TASK TO COMPLETE:
Give all the data again exactly.

GIVEN DATA:
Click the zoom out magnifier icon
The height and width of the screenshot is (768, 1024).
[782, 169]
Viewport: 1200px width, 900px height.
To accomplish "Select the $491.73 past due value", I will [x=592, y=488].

EXERCISE RESULT:
Click the zoom out magnifier icon
The height and width of the screenshot is (768, 1024).
[782, 169]
Viewport: 1200px width, 900px height.
To accomplish "Select the $491.73 past due value", I will [x=592, y=488].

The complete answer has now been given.